EXERCISE DIRECTIONS:
What you return should match every entry, character for character.

******

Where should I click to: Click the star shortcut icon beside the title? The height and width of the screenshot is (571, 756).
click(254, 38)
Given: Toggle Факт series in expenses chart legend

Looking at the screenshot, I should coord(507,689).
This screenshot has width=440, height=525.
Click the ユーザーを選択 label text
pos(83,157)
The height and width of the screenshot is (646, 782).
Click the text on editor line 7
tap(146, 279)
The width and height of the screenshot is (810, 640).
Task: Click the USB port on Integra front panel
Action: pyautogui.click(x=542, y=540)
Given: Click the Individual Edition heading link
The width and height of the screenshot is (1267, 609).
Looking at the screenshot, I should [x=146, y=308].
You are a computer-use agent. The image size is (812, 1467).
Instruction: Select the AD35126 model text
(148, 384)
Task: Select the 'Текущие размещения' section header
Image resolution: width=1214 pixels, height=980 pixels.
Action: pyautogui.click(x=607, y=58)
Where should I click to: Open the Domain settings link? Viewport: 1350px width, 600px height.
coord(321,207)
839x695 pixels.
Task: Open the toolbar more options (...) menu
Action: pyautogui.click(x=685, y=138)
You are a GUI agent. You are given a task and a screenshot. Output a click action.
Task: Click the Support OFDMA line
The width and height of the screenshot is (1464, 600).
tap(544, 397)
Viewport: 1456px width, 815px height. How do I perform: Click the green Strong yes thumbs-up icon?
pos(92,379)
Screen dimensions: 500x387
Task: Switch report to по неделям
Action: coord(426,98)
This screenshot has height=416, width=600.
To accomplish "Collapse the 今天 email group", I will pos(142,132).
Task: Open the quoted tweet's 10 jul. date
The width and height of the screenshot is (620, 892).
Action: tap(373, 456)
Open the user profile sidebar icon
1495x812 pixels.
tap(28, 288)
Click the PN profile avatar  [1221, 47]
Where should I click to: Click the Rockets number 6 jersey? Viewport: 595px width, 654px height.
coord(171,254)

******

RESULT:
Where should I click to: Click the star shortcut icon beside the title? The height and width of the screenshot is (571, 756).
click(254, 38)
Given: Toggle Факт series in expenses chart legend

Looking at the screenshot, I should coord(507,689).
This screenshot has width=440, height=525.
Click the ユーザーを選択 label text
pos(83,157)
The height and width of the screenshot is (646, 782).
Click the text on editor line 7
tap(146, 279)
The width and height of the screenshot is (810, 640).
Task: Click the USB port on Integra front panel
Action: pyautogui.click(x=542, y=540)
Given: Click the Individual Edition heading link
The width and height of the screenshot is (1267, 609).
Looking at the screenshot, I should [x=146, y=308].
You are a computer-use agent. The image size is (812, 1467).
Instruction: Select the AD35126 model text
(148, 384)
Task: Select the 'Текущие размещения' section header
Image resolution: width=1214 pixels, height=980 pixels.
Action: pyautogui.click(x=607, y=58)
Where should I click to: Open the Domain settings link? Viewport: 1350px width, 600px height.
coord(321,207)
839x695 pixels.
Task: Open the toolbar more options (...) menu
Action: pyautogui.click(x=685, y=138)
You are a GUI agent. You are given a task and a screenshot. Output a click action.
Task: Click the Support OFDMA line
The width and height of the screenshot is (1464, 600).
tap(544, 397)
Viewport: 1456px width, 815px height. How do I perform: Click the green Strong yes thumbs-up icon?
pos(92,379)
Screen dimensions: 500x387
Task: Switch report to по неделям
Action: coord(426,98)
This screenshot has height=416, width=600.
To accomplish "Collapse the 今天 email group", I will pos(142,132).
Task: Open the quoted tweet's 10 jul. date
The width and height of the screenshot is (620, 892).
Action: tap(373, 456)
Open the user profile sidebar icon
1495x812 pixels.
tap(28, 288)
Click the PN profile avatar  [1221, 47]
Where should I click to: Click the Rockets number 6 jersey? Viewport: 595px width, 654px height.
coord(171,254)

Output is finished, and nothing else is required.